The United States on Friday announced new sanctions on North Korea in response to the flurry of missile tests the country conducted this week, including one launched over Japan on Tuesday.
The sanctions target three entities and two individuals who assisted in exporting petroleum to North Korea, "which directly supports the development of DPRK weapons programs and its military," a statement from the Treasury Department said.
"The DPRK's long-range ballistic missile launches, including over Japan, demonstrate a continued disregard for United Nations Security Council resolutions," Treasury Undersecretary Brian Nelson said in a statement. "The United States will continue to enforce multilateral sanctions and pursue the DPRK's sanctions evasion efforts worldwide, including by designating those who support these activities."
The sanctions are the latest in a handful of efforts the U.S. has taken to address the missile launches. President Joe Biden condemned the launch over Japan during a call with Japanese Prime Minister Fumio Kishida Wednesday. The leaders recognized the launch as "a danger to the Japanese people, destabilizing to the region, and a clear violation of United Nations Security Council resolutions," the White House said.
The U.S. and South Korea also launched their own missile test Wednesday, firing U.S.-made ATACMS short-range ballistic missiles into the sea.

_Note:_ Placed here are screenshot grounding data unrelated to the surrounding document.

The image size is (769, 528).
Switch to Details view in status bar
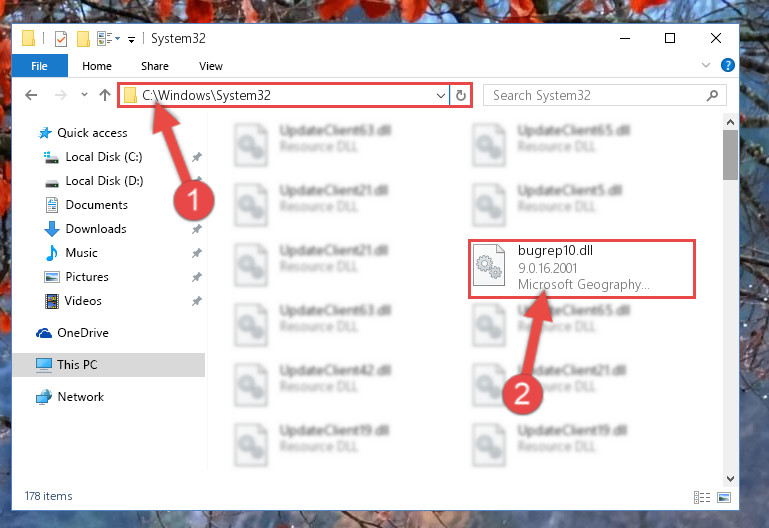click(702, 498)
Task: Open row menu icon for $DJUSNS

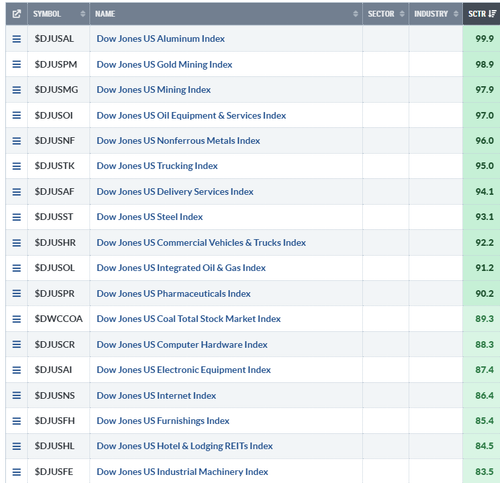Action: pyautogui.click(x=17, y=396)
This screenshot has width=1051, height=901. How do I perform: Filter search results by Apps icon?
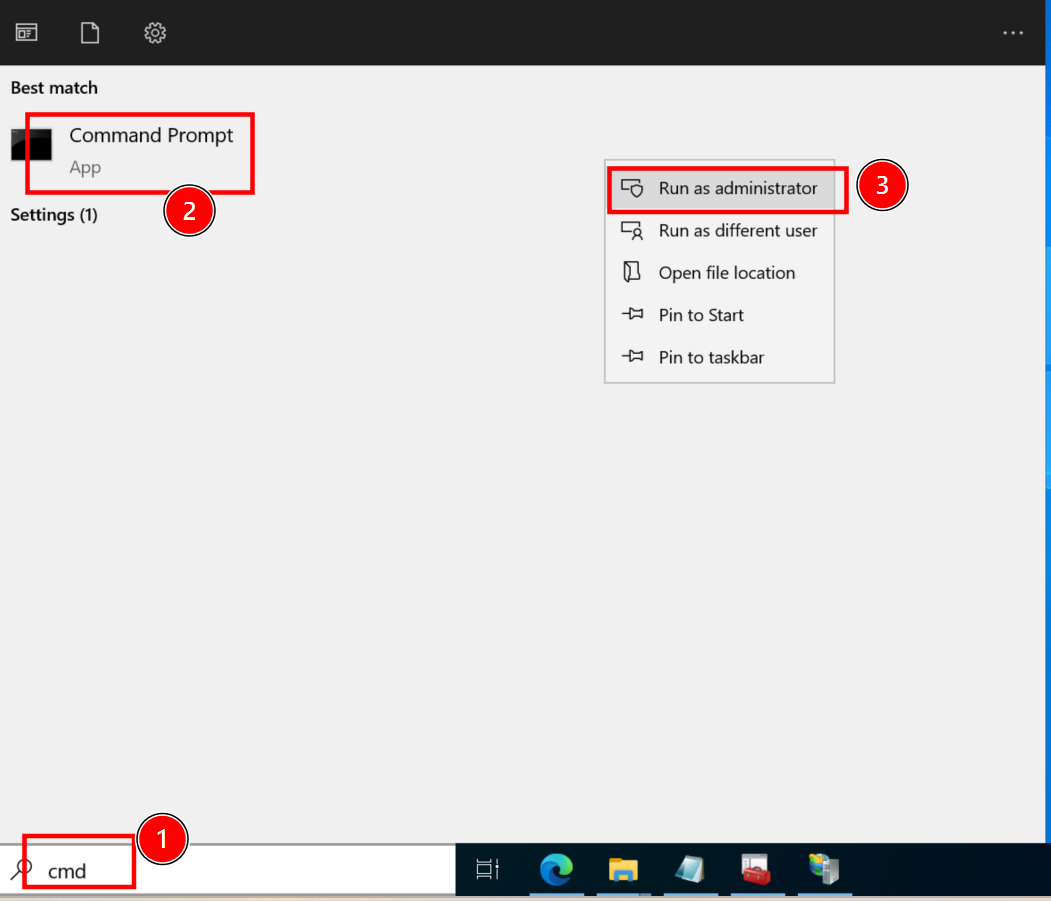coord(26,33)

On Thursday, the U.S., Japan and South Korea performed a joint missile defense exercise in the Sea of Japan, which was part of an effort "to deter aggressive, provocative actions out of the north," and to "make sure we have the appropriate military capabilities at the ready in the region in case we need them," National Security Council spokesperson John Kirby said during an interview on CNN Thursday.
Despite the back-and-forth saber rattling, the Biden administration has reiterated they are open to working-level talks with North Korea without preconditions.